This chapter focuses on the correspondence and administrative material related to America Eats to probe the cultural and sensory potential as well as the political limits of New Deal food writing. The FWP's pyramidal power hierarchy and administrative setup provoked a dynamic sensory and political dialogue between, on the one hand, educated liberal Washington editors and, on the other, local fieldworkers often with little literary experience. State offices freely interpreted federal guidelines, sometimes mounting sensory, historical, and common-sense resistance against the romanticizing tendencies of the federal office. The northeastern states, for instance, retorted that they could hardly follow the federal guidelines since "the patterns of eating established in the Colonial period persisted until they were affected during the last fifty years by the spread of transportation facilities, improvements in food preparation, the growth of cities and in some cases by the influence of immigrant groups." Scrutinizing the discrepancies between the federal office's top-down instructions and fieldworkers' bottom-up interpretations of editorial guidelines reveals how sensory misunderstandings and clashes shaped the sensory economy of the archive.

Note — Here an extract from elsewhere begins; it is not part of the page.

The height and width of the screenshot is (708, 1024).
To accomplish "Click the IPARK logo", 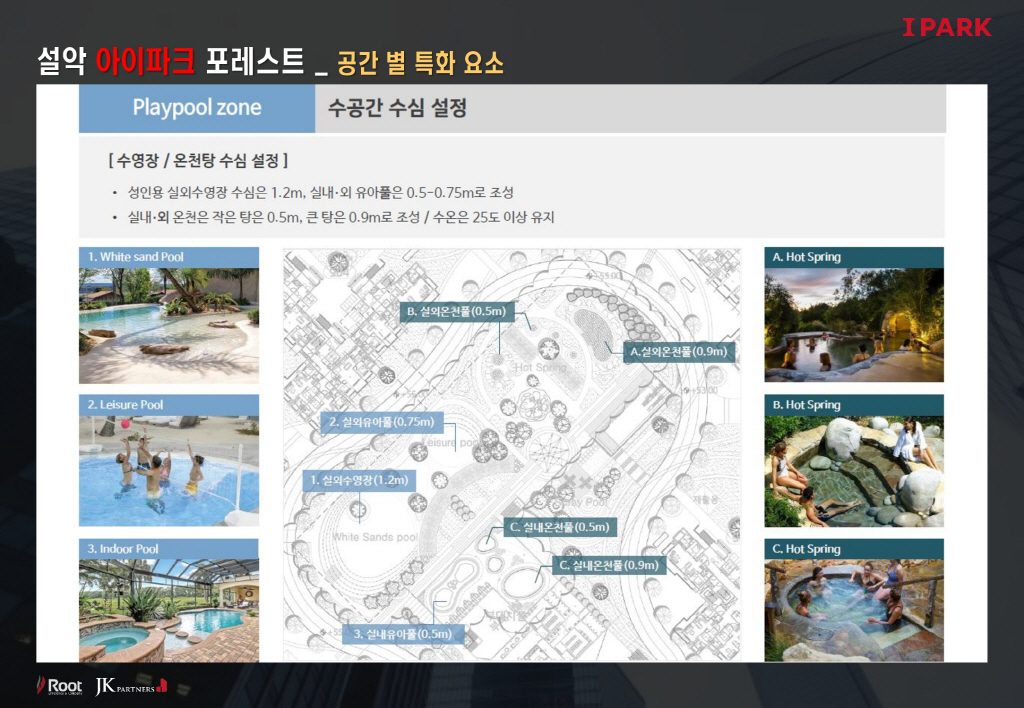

Two practical questions with widespread consequences repeatedly emerged in the America Eats correspondence. Who was to have the authority to determine a dish's traditional standing and regional authenticity? Whose cuisine would be deemed worthy of inclusion in the American sensory past, and how would local multiethnic, syncretic tastes be integrated into the America Eats project? These were not questions the federal editors had aimed to raise, but such matters quickly became the main topic of their correspondence with the state offices. The various FWP administrative units never ceased to debate what the term "American" meant, whom it encompassed, and therefore whose food America Eats would record, memorialize, and stamp as "American" and "regional." Several answers competed. A focus on Anglo-Saxon heritage was regularly upstaged by a "contribution school" approach, depicting the slow absorption of specific immigrants' food into the national cuisine. Underneath these narratives laid the reformist potential of the celebration of ethnic and racial sensory diversity as a tool for building "a nation that was modern and stronger because it was both more pluralistic and more integrated." No definite editorial and ideological line was settled on, and the America Eats archive reveals the FWP's vexed attempts at drawing a consensual "composite picture" of American taste.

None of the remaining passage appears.